Element lookup records
--------

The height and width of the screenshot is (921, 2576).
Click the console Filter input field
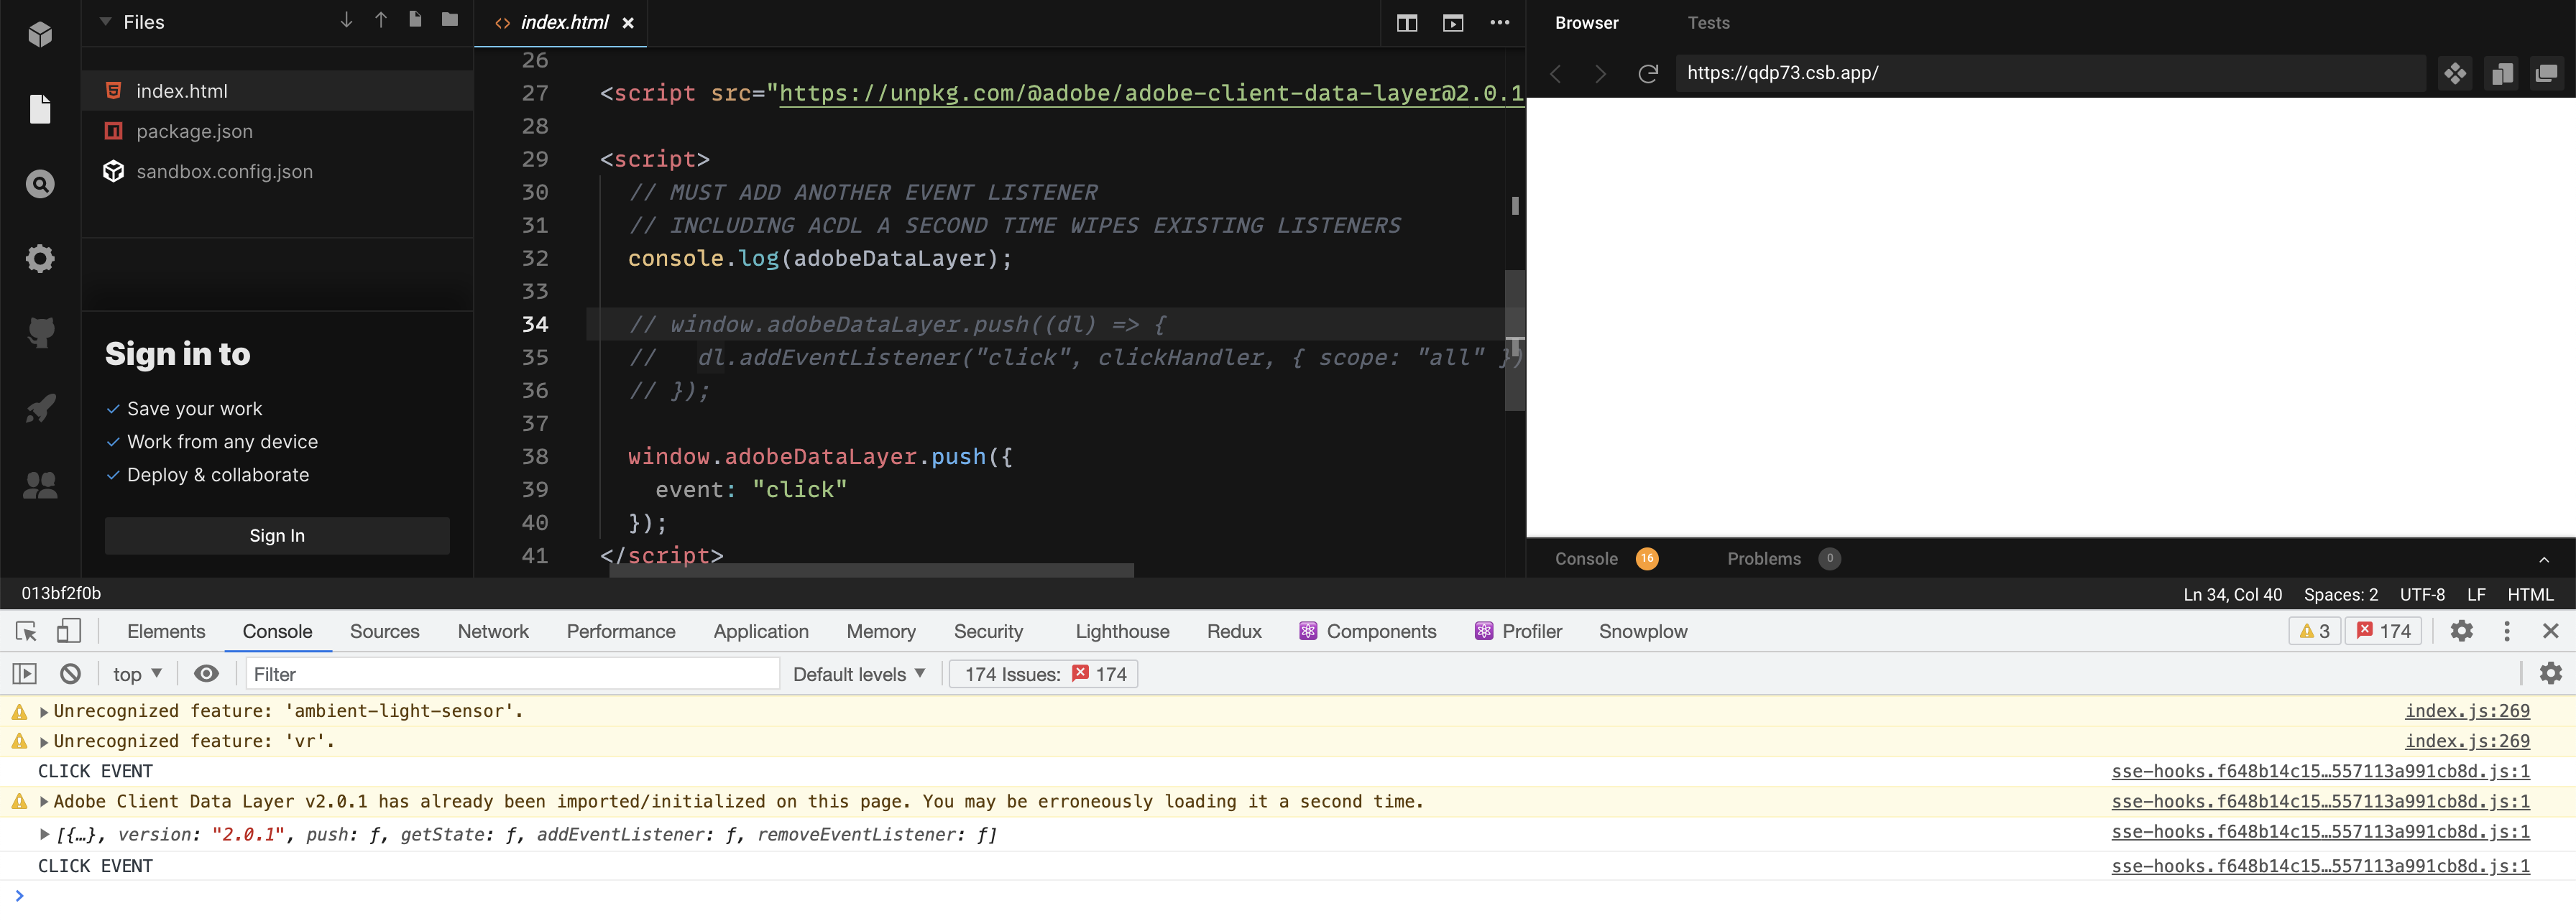pyautogui.click(x=512, y=674)
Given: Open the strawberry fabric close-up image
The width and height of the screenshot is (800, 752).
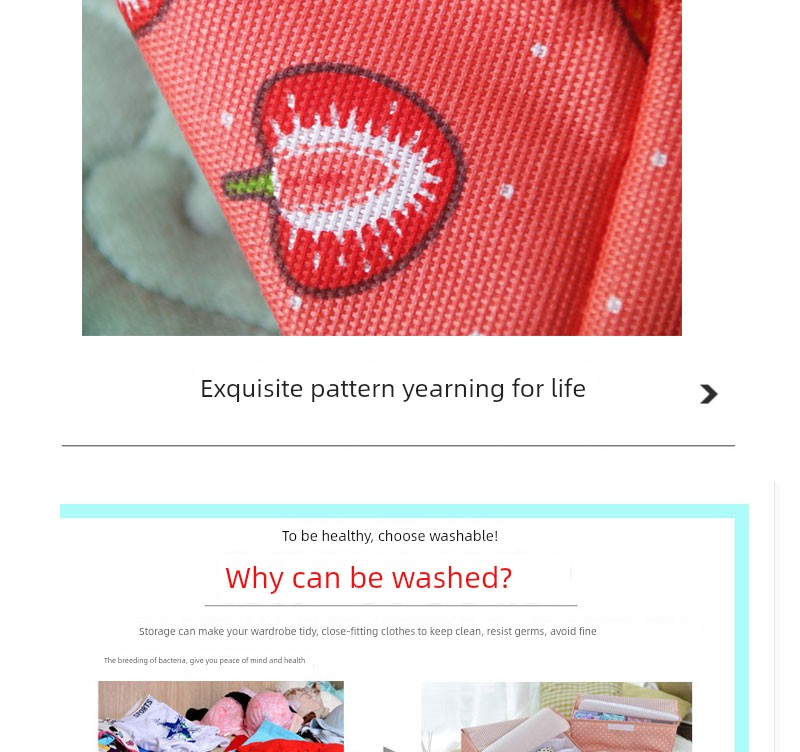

--------

Can you update the entries from the line containing "Given: Open the" through the end of the entries, replacing "strawberry" with "lemon" and keeping everything else the same? Leave the pictures out of your answer.

Given: Open the lemon fabric close-up image
The width and height of the screenshot is (800, 752).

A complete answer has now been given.